Pleurodema kriegi
- Conservation status: Near Threatened (IUCN 3.1)

Scientific classification
- Kingdom: Animalia
- Phylum: Chordata
- Class: Amphibia
- Order: Anura
- Family: Leptodactylidae
- Genus: Pleurodema
- Species: P. kriegi
- Binomial name: Pleurodema kriegi (Müller, 1926)

= Pleurodema kriegi =

- Authority: (Müller, 1926)
- Conservation status: NT

Species of frog

Pleurodema kriegi is a species of frog in the family Leptodactylidae.
It is endemic to Argentina.

==Home==
This frog lives in grasslands on mountains and in nearby rocky areas. The adult frogs spend time under rocks and in burrows formerly dug by rodents. Scientists have observed it between 1250 and 2600 m above sea level.

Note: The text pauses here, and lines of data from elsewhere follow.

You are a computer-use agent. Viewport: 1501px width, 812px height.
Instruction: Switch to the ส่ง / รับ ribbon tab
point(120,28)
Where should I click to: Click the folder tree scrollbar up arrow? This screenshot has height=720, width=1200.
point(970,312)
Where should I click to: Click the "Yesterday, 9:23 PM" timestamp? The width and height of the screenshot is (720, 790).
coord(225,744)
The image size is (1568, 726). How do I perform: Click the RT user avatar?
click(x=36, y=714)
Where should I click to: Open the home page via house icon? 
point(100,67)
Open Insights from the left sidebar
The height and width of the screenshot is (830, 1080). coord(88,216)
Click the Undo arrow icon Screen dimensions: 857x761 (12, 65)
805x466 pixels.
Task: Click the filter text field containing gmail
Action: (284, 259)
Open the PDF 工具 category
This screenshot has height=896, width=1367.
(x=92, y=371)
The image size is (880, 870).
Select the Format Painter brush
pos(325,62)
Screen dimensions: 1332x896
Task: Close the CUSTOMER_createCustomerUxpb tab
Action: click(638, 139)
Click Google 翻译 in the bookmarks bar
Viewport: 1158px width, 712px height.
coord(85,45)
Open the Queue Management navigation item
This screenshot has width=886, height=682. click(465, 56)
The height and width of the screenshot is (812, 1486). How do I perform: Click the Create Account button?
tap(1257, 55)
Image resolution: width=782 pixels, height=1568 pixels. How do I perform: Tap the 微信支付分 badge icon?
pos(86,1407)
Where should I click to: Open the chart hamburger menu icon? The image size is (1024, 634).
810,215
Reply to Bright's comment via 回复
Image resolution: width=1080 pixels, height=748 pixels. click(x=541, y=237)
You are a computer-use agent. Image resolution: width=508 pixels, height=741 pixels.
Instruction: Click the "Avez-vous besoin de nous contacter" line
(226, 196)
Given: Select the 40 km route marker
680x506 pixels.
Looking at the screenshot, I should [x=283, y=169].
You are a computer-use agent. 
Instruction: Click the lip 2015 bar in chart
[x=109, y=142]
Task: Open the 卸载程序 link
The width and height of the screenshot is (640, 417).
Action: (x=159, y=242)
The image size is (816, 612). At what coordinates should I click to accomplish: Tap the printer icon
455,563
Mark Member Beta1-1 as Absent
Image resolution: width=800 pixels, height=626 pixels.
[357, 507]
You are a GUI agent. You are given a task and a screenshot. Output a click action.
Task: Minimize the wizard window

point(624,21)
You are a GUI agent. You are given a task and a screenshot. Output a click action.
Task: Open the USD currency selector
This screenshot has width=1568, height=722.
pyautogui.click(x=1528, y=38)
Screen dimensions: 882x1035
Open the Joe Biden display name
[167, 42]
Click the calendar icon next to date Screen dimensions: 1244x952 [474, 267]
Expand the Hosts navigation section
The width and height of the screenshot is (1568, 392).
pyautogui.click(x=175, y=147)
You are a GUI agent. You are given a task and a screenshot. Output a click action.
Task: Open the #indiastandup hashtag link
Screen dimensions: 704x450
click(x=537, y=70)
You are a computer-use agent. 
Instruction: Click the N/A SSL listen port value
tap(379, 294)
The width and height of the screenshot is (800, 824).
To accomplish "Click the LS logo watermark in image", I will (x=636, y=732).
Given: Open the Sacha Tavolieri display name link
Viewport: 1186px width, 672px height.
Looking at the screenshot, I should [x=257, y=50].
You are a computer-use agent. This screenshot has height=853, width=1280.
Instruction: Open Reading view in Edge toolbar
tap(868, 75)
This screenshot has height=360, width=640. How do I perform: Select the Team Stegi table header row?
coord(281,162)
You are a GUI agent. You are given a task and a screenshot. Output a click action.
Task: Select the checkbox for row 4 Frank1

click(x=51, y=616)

Scientists have reported the frog in protected areas: Parque Nacional Quebrada del Condorito and Reserva Hídrica Provincial de Pampa de Achala.

==Reproduction==
This frog breeds explosively after the rains begins to fall in November or December. The adult frogs egg masses that are semi-submerged or attached to water plants. This species breeds in temporary and permanent ponds and sometimes backwater areas within streams.

==Threats==
The IUCN classifies this species as near threatened and the Argentina Red List classifies it as vulnerable. The large-scale protection of its habitat in the 1990s rendered its future more secure, but, before that, the area was subject to extensive cattle ranching. Scientists have reported the dangerous fungus Batrachochytrium dendrobatidis on some of these frogs, but it is not clear if the frogs suffer from chytridiomycosis.